After sunset in the Sahara Desert, the evening breeze makes short work of footprints, tent peg holes and tyre tracks in the dunes. Any trace of your visit in the Algerian Sahara disappears back into the sands, leaving behind only what was there in the first place: ancient rock art, traditional Tuareg culture, and beguiling desert scenery.
Algeria is the largest country in Africa, and more than 90 percent of it is covered by desert, forming part of the vast Sahara. Holidays typically begin in the capital, Algiers, on the Mediterranean coast and go south to visit the mud-walled oasis towns on the edge of the Sahara, like Biskra, known as ‘the Door of the Desert’ and famed for its dates. Or Ghardaia in the M’Zab Valley, where you can visit the local market and buy pottery, textiles and jewellery that directly support Mozabite craftspeople.

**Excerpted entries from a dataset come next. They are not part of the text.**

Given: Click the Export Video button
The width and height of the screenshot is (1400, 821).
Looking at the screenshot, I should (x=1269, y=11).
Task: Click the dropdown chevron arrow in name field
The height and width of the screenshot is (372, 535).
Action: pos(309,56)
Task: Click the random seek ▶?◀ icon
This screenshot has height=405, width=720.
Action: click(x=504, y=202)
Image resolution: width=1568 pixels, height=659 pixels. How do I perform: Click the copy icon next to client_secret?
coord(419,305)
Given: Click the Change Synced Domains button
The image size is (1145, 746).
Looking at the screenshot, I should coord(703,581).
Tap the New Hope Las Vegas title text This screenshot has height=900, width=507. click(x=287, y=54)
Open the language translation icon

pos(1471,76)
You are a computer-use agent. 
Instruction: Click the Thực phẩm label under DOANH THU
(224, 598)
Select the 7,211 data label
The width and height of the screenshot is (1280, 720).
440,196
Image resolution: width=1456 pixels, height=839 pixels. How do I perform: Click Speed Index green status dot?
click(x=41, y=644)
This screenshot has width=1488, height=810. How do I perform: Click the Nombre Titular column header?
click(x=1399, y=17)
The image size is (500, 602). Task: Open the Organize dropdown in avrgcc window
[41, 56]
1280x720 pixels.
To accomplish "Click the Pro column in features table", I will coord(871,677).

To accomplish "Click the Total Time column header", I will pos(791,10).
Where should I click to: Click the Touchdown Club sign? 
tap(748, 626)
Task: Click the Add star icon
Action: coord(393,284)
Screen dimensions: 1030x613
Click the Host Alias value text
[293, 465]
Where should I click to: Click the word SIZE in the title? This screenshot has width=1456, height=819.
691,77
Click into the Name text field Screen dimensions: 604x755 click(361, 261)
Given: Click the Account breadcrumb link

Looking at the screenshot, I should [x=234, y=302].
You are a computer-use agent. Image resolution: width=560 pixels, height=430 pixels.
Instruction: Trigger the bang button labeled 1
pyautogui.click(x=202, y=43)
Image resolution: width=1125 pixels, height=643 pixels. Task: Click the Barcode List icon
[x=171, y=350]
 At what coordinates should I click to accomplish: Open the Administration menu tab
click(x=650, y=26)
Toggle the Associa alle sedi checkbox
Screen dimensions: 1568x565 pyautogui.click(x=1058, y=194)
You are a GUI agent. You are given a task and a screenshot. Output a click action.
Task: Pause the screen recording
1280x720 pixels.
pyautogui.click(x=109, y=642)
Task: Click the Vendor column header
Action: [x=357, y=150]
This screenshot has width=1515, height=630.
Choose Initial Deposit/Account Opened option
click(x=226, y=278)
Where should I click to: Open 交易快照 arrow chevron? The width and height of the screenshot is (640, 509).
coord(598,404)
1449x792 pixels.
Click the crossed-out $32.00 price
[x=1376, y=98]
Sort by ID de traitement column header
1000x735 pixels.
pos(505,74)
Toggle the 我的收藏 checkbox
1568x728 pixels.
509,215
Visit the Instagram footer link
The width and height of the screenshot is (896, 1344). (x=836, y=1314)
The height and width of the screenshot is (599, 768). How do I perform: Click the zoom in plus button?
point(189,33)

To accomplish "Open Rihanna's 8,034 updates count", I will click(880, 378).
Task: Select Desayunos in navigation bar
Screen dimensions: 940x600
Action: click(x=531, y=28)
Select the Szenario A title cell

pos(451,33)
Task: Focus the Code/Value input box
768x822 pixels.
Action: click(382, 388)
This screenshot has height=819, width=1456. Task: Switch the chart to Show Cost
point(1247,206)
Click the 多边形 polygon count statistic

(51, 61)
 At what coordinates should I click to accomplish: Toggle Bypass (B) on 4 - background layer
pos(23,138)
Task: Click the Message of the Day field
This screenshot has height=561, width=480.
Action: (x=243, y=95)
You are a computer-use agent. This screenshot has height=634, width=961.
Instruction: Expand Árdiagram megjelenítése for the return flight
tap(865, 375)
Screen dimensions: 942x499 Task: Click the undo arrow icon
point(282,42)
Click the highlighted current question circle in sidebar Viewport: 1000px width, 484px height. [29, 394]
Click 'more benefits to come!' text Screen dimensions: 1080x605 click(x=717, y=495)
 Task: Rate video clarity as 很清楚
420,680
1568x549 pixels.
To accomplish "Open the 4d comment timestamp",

Some of our holidays venture
deep into the Algerian Sahara, flying 1,700km south to the city of Djanet, and then roaming the nearby Tassili n’Ajjer National Park. “Amazing, inspiring and majestic…” – our traveller Katharine Rodde loved the experience of camping out beneath the stars, learning about Tuareg ways of life, and the sense of remoteness, of being completely off-grid, that she found here.